DIRECTIVE: Extract every line from the rows below that contains the string "icon". Case counts.

---------------

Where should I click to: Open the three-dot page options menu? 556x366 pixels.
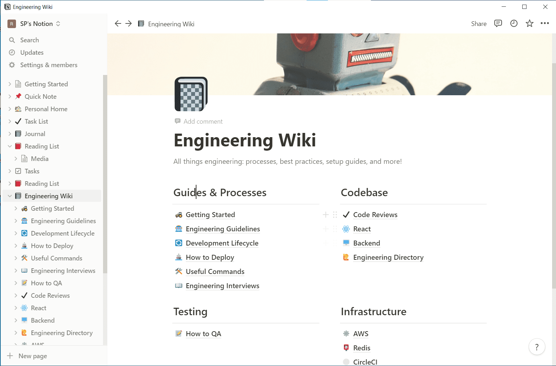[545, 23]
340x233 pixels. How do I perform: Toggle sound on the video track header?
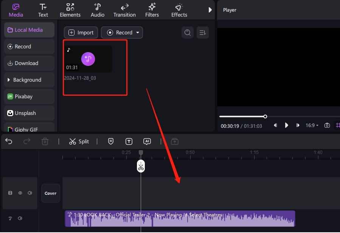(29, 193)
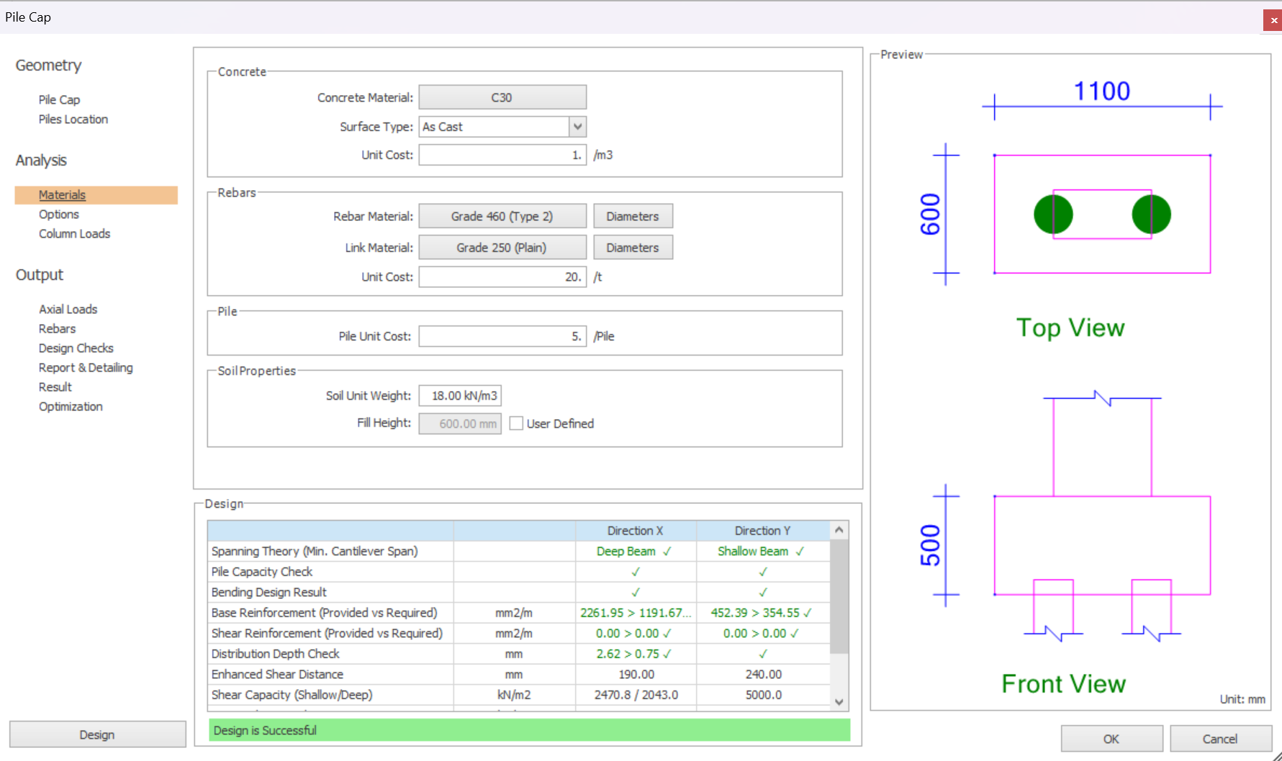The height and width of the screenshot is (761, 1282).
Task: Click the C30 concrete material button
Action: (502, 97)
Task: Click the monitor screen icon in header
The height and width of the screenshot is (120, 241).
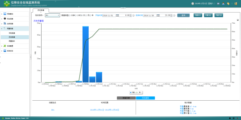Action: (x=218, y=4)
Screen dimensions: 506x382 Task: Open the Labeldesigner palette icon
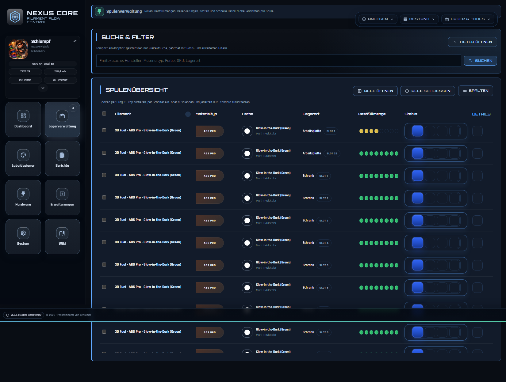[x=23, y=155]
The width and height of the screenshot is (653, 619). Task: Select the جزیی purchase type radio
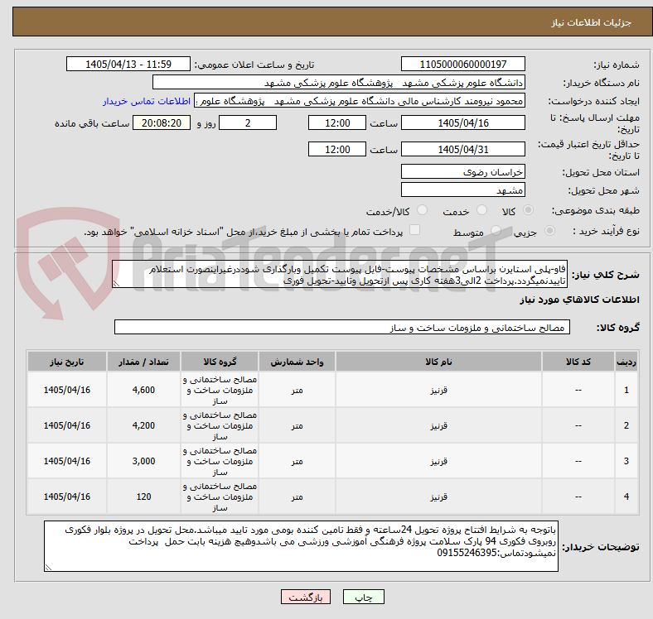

---------------

EXERCISE OUTPUT:
Task: Click the monitor screen icon in header
Screen dimensions: 506x382 Task: Open the Labeldesigner palette icon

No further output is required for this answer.